Gov. Larry Hogan, a Republican, has pushed for the bill during his tenure as chairman of the National Governors Association. In a statement, he praised the bill’s Aug. 10 passage by the U.S. Senate.
“This historic bill will grow jobs, expand economic opportunity, and enhance our national security all without raising taxes,” Hogan said. “Its overwhelming and bipartisan passage in the Senate is a testament to the fact that this bill has not been driven by the conventional top-down partisan political process. It was driven by leaders and citizens across the country who have been demanding for years that elected officials in Washington on both sides of the aisle finally take action to address America’s crumbling infrastructure.”
A fact sheet released by the Biden administration outlines how much Maryland would receive for some projects:
The state would receive $4.1 billion over five years to repair roads and highways. Roughly 2,201 miles of highway are deemed to be in poor condition.
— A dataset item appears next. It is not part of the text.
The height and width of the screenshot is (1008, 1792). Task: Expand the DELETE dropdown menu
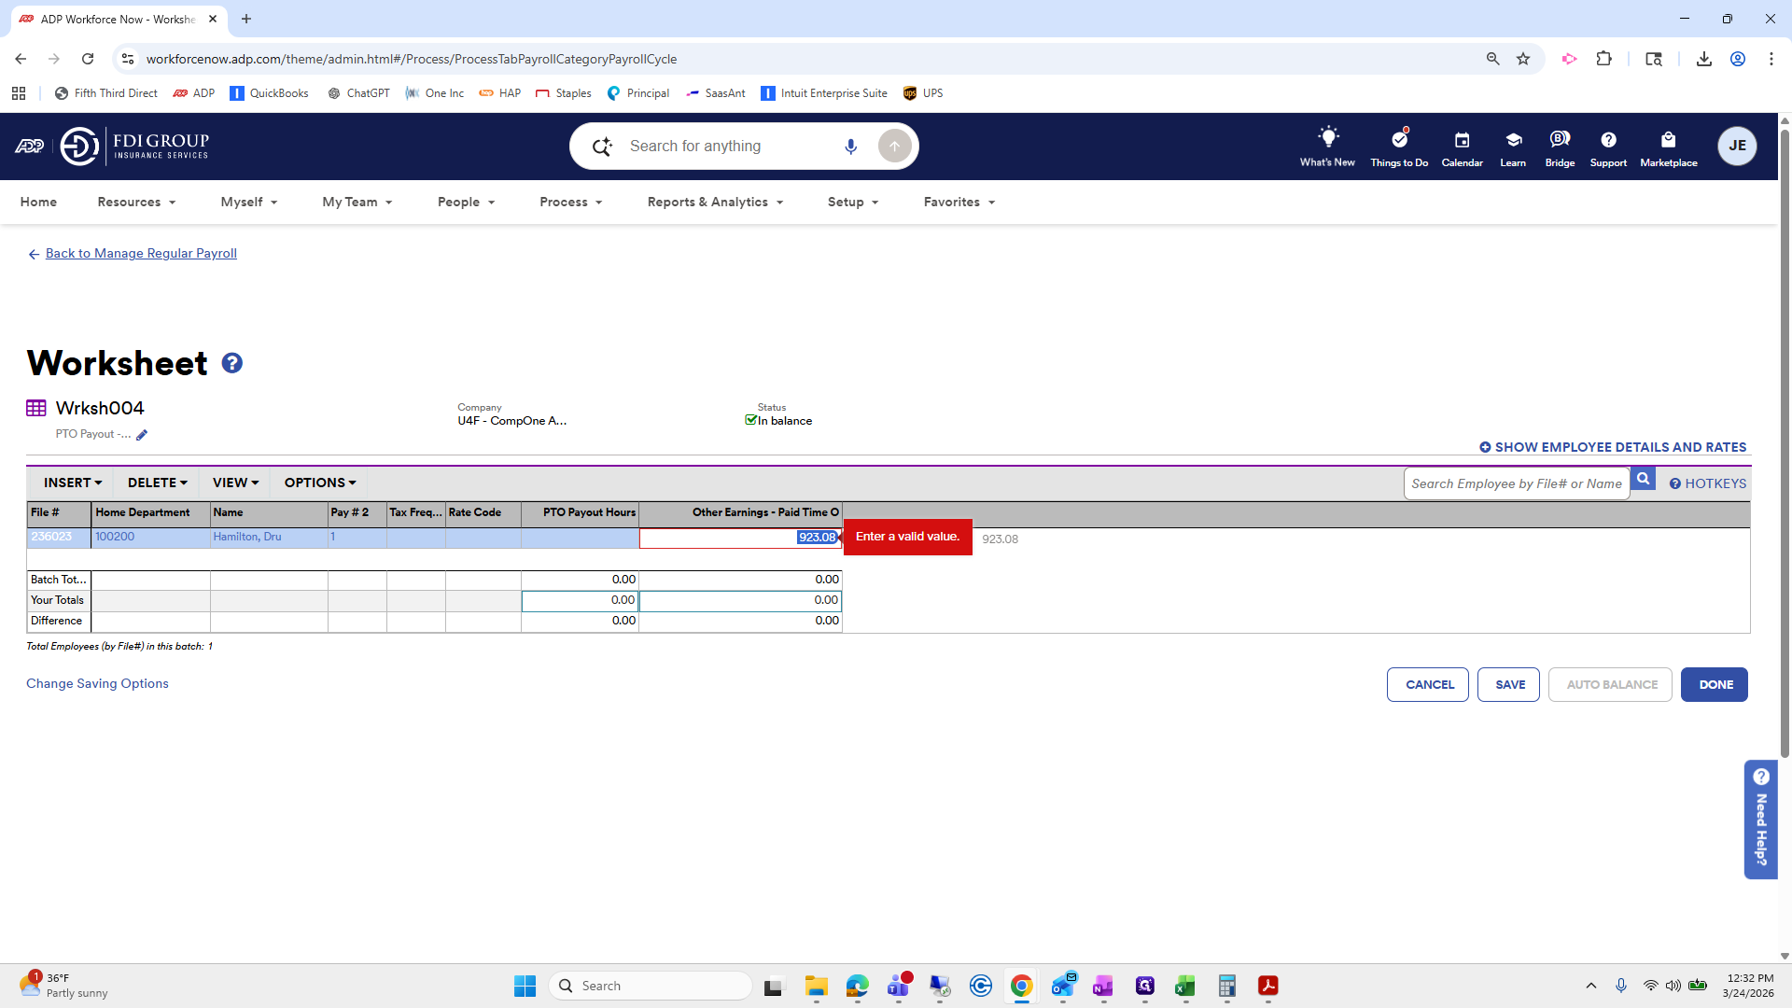(x=157, y=483)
An additional $409 million would be awarded to repair or replace the state’s 273 bridges already deemed to be in poor condition. The money is set to be released over a five-year period.
Maryland could compete with other states for an additional $12.5 billion in the Bridge Investment Program and another $16 billion in funds set aside for major projects.
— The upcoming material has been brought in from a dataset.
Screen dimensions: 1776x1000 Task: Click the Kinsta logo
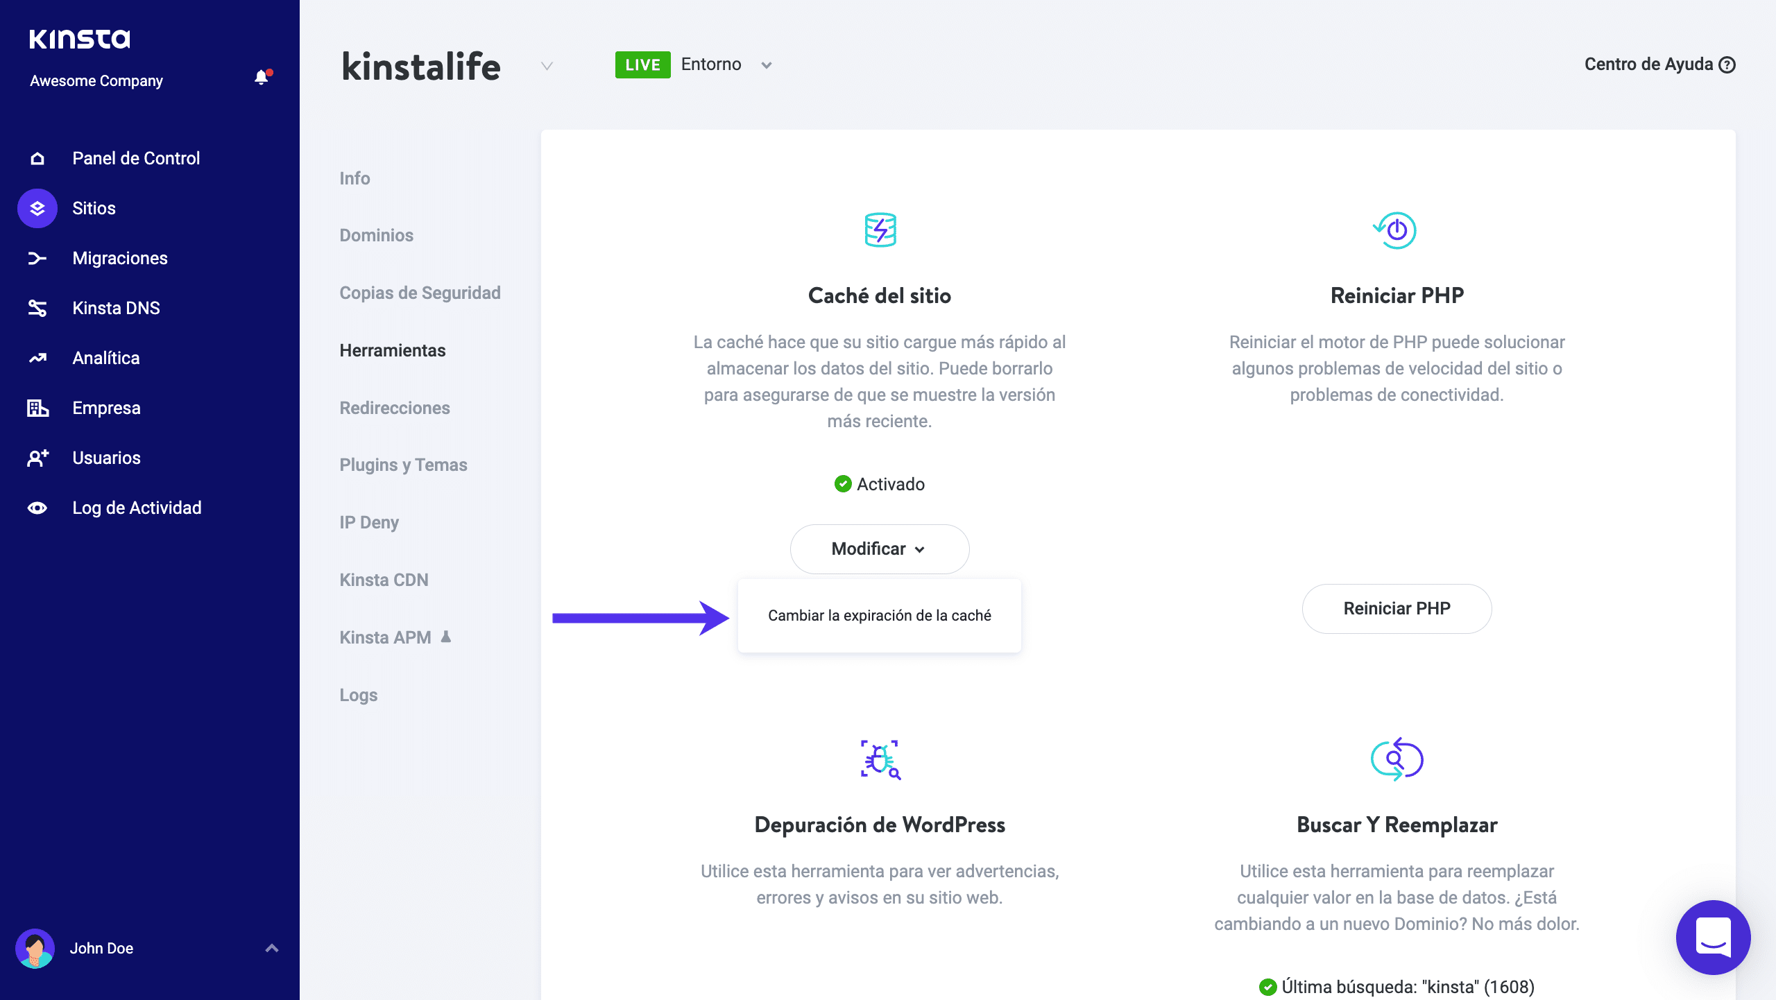click(80, 39)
The state would receive $1.7 billion over five years to improve public transportation.
Maryland would receive $63 million as part of a national initiative to expand electric vehicle charging stations throughout the country. An additional $2.5 billion is available and would be awarded based on applications from the states.
Approximately $100 million would be allocated for improved broadband coverage across the state. Nearly 11 percent of the state’s households don’t have an internet subscription and 2 percent live in an area where there is no broadband infrastructure. About 17 percent of Maryland residents would be eligible for a program that helps low-income families afford internet access.
Hogan said he hopes the bill will not get mired in partisan politics.
“As the bill advances, we cannot allow the priorities of the American people to be hijacked by partisan politics or the extremes in the House,” he said. “The overwhelming majority of Americans support this bill and believe it should not be tied to any other legislation.”